Another way would be to show that each component goes to zero. For instance, if $H(\mathbf{r})= ( H_x(\mathbf{r}) , H_y(\mathbf{r}) , H_z(\mathbf{r}) )$ and $\hat{r} = (r_x,r_y,r_z)$, then the integrand for the x-component of the integral is $H_y(\mathbf{r})r_z - H_z(\mathbf{r})r_y $. If we assume that $H_y(\mathbf{r}) = H_y(\mathbf{0}) + \varepsilon_y(\mathbf{r})$ and $H_z(\mathbf{r}) = H_z(\mathbf{0}) + \varepsilon_z(\mathbf{r})$, then for $\mathbf{r} \in \Omega_R $
$$ \left|\frac{H_y(\mathbf{r})r_z - H_z(\mathbf{r})r_y}{|\mathbf{r}|^3} - \frac{H_y(\mathbf{r_0})r_z - H_z(\mathbf{r_0})r_y}{|\mathbf{r}|^3} \right|= \left|\frac{\varepsilon_y(\mathbf{r})r_z - \varepsilon_z(\mathbf{r})r_y}{|\mathbf{r}|^3} \right| \leq \frac{|\varepsilon_y(\mathbf{r})r_z| + |\varepsilon_z(\mathbf{r})r_y|}{|\mathbf{r}|^3} < \frac{|r_z| + |r_y|}{|\mathbf{r}|^3} \varepsilon $$
where $\varepsilon$ is the maximum of the supremum (over $\Omega_R$) of $|\varepsilon_y(\mathbf{r})|$ and $|\varepsilon_z(\mathbf{r})|$. The above bound cannot be used to show that the integral goes to zero because after integration we will be left with $|\mathbf{r}|$ in the denominator.
The claim is wrong.

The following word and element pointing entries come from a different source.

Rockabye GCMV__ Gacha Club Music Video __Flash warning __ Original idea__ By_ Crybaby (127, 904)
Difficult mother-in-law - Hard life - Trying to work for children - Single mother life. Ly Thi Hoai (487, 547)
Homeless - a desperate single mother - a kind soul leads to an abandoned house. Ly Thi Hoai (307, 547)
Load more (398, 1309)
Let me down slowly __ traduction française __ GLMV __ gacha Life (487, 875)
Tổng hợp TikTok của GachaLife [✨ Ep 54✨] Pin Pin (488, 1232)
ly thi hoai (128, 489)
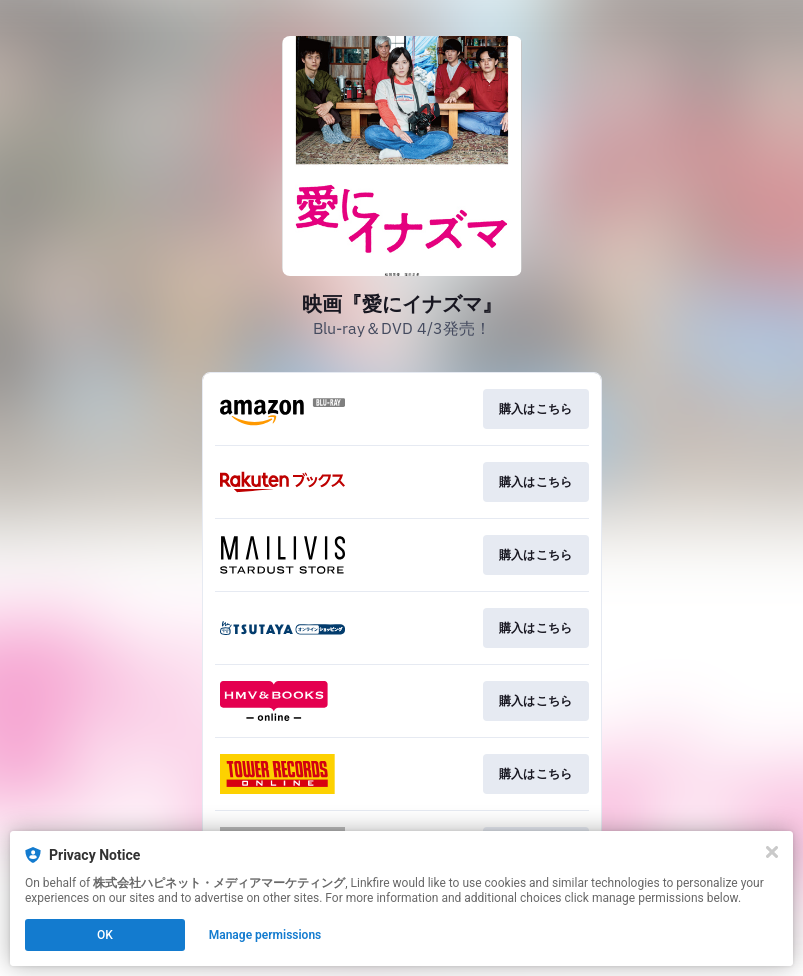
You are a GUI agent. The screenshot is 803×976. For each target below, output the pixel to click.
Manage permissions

Consider the field $${\bf H}({\bf r}):=(y,-x,0)\ .$$ Using the parametrization $${\bf r}(\phi,\theta):=R(\cos\theta\cos\phi,\cos\theta\sin\phi,\sin\theta)$$ of $\Omega_R$, whereby $\phi$ and $\theta$ are geographical coordinates, we have $$\hat r=(\cos\theta\cos\phi,\cos\theta\sin\phi,\sin\theta),\qquad {\rm d}\omega=R^2\cos\theta\>{\rm d}(\phi,\theta)\ ,$$ and $${\bf H}\bigl({\bf r}(\phi,\theta)\bigr)\times\hat r=R(-\cos\theta\sin\theta\cos\phi,\ -\cos\theta\sin\theta\sin\phi,\ \cos^2\theta)\ .$$ The first two components of the integral $$\int_{\Omega_R}{{\bf H}({\bf r})\times\hat r\over|{\bf r}^3|}\>{\rm d}\omega$$ then vanish trivially, and for the third component we obtain $${1\over R^3}\cdot 2\pi R\cdot \int_{-\pi/2}^{\pi/2}\cos^2\theta\cdot R^2\cos\theta\>d\theta={8\pi\over3}\ ,$$ and this does not converge to $0$ when $R\to0+$.